Who untwists heaven's white from the yellow flare
O' the world's gross torch, without night's foil that helped
Produce the Christian act so possible
When in the way stood hero's cross and stake--
So hard now when the world smiles 'Right and wise!' . . .

The Pope answers--

'Is it not this ignoble confidence,
Cowardly hardihood, that dulls and damps,
Makes the old heroism impossible'

This solution at once suggests to him the thought that perhaps this ignoble confidence will only be shaken by a tide of scepticism. The Church, safe inside the walls, no longer fears the lions--but perhaps the discarding of the Word by the next generation might, like an earthquake, shake even the walls to their foundations and rouse the Christians to their sense of duty and make them love their Faith to the extent of being ready to die for it--'which means alive at last.' He sees stagnation in the Church, and knows that that means death. What if this pyrrhonism be destined to infuse new life into the Church? And yet the examples he has before him do not seem to have met with much success through preferring to act without Christ's guidance. Canon Caponsacchi, 'the first experimentalist,' has on the whole 'danced the right step through the maze,' but that was only due to the fact that his heart, being true, prompted him rightly. Had his heart been less well attuned, and his will less ready to act in harmony with his instincts, the result would have been fatal, for in the case in question Caponsacchi walked along the edge of a precipice, and one step to the side would have been his spiritual ruin. The abate also--'Loyola adapted to our time.' Guido, Violante and Pietro all neglected the Church with sad results, and the only real bright spot in the tale is Pompilia, 'Christian mother, wife and girl--which three gifts seem to make an angel up.' It is clear enough that in this case the experiment of doing without the Christian rule of life has miserably failed, and this thought encourages him to have confidence in the sword and keys which are the insignia of his power on earth. His conscience does not yet allow him to resign them; whatever the power of these insignia may be in future ages, he feels that the world has not yet outgrown them, and that until something better than Christianity has been proclaimed, Christ is the best guide and ruler of men's hearts.
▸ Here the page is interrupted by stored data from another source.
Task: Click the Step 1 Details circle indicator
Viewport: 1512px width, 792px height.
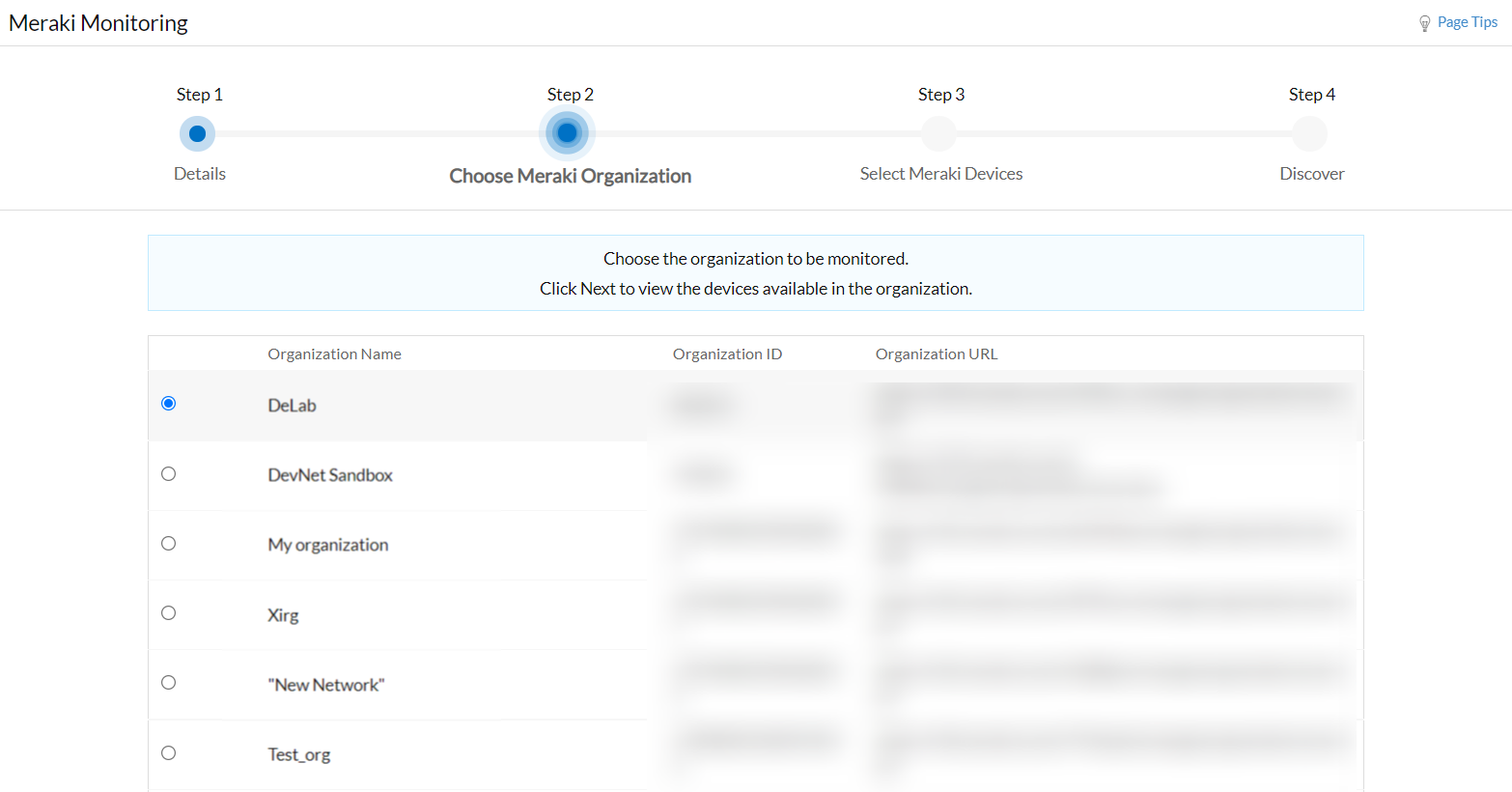Action: tap(197, 133)
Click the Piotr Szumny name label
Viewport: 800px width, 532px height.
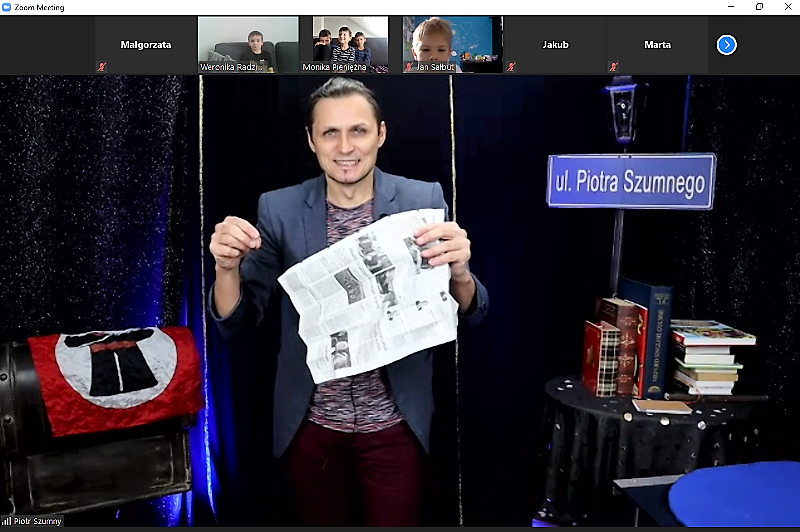(37, 521)
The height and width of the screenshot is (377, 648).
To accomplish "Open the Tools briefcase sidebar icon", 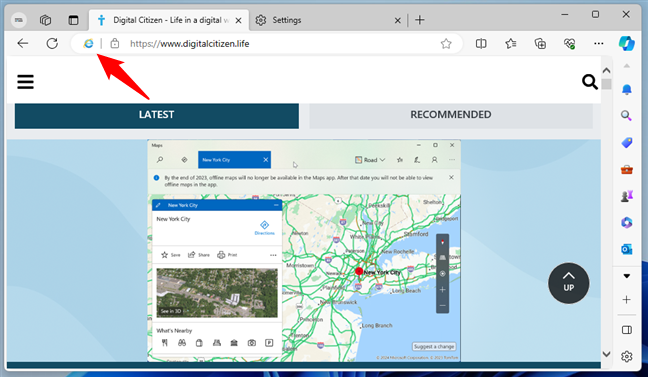I will point(627,169).
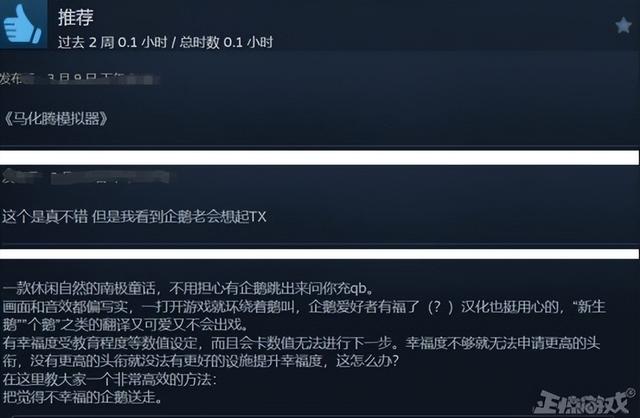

Lastly comes the doubt already referred to; it requires one more effort of will to sign the death warrant. But though much is whispered in his ear (lines 1968-2098) his mind is soon made up: 'Carry this forthwith to the governor.'

Our object has been to express in a few words the reason for our unbounded admiration for this book. We have attempted to give a rough outline of the more important phases of the Pope's reflections. If we have in any way succeeded in making clear the structure of the book, it will be easy for our readers to analyse each separate thought. This must be done if the whole of Browning's meaning is to be discovered. We hope that what we have suggested will convince some who have not yet studied it closely that 'The Pope' will repay hours and hours of hard reading. The Pope's reflections have a meaning for us all, and the book is not so much record of what happened long ago, as a morsel of nature saturated with Browning's thoughts.

Many will be tempted to limit themselves to two or three portions of 'The Ring and the Book' (Pompilia or Caponsacchi for instance), but this would be a mistake. Anyone who finds that 'The Pope' repays study ought to take for granted that the whole book is meant to be read as a whole. To take only a portion means a one-sided view--

'Rather learn and love
Each facet-flash of the revolving year!
Red, green, and blue that whirl into a white,
The variance now, the eventual unity
Which make the miracle.'

One of the wisest of men has told us what the result will be if we fail to enjoy day as well as night, winter as well as summer, youth as well as age. Life is a fragment of some great unknown; but we are units, and it is only by looking upon life and nature and books in every aspect that we can realise the eventual unity.